● Material del ejercicio:
▬▬▬▬▬▬

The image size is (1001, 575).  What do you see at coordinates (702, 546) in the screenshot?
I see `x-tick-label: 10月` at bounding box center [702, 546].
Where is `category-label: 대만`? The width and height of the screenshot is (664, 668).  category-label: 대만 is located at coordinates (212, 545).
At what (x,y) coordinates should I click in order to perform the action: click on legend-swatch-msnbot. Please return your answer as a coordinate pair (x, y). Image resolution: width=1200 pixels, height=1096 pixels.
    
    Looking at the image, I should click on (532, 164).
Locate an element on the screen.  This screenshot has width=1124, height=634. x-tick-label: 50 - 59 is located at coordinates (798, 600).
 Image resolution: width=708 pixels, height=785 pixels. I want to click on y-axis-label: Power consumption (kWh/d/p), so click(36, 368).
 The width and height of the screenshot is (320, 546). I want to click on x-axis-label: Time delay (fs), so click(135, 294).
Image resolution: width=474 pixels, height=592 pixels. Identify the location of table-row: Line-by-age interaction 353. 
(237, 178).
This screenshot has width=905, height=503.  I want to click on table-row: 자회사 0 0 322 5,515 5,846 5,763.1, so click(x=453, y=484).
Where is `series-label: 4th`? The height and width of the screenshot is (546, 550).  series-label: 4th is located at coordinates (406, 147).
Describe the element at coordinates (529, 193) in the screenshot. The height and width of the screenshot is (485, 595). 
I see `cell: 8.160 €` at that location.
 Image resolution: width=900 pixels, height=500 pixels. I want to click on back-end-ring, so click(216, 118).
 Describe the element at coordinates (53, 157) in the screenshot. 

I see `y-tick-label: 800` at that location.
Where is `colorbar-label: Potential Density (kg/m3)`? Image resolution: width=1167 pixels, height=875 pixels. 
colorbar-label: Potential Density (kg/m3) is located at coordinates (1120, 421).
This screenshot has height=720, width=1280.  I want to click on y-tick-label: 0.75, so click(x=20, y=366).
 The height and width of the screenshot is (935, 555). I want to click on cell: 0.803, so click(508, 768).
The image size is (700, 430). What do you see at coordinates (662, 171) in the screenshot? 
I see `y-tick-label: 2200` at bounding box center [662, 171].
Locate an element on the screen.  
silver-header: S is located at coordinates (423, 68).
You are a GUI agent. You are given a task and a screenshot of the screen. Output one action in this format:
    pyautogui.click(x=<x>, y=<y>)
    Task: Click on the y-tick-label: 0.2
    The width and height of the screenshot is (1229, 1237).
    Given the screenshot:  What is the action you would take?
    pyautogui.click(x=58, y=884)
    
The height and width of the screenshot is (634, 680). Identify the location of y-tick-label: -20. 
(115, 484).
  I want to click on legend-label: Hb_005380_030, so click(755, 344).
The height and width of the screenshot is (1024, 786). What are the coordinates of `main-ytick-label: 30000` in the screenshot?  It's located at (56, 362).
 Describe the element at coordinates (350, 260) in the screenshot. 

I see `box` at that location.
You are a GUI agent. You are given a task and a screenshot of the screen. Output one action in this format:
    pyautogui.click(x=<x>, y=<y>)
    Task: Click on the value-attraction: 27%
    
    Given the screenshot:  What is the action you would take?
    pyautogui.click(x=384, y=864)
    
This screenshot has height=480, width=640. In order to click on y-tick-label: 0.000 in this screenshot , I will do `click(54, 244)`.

▬▬▬▬▬▬

● Qué debe hacer:
Recopile y transcriba cada línea de los registros en la que aparezca la cadena "size".

● Respuesta al ejercicio:
The image size is (1001, 575).  What do you see at coordinates (702, 546) in the screenshot?
The image size is (700, 430). What do you see at coordinates (662, 171) in the screenshot? 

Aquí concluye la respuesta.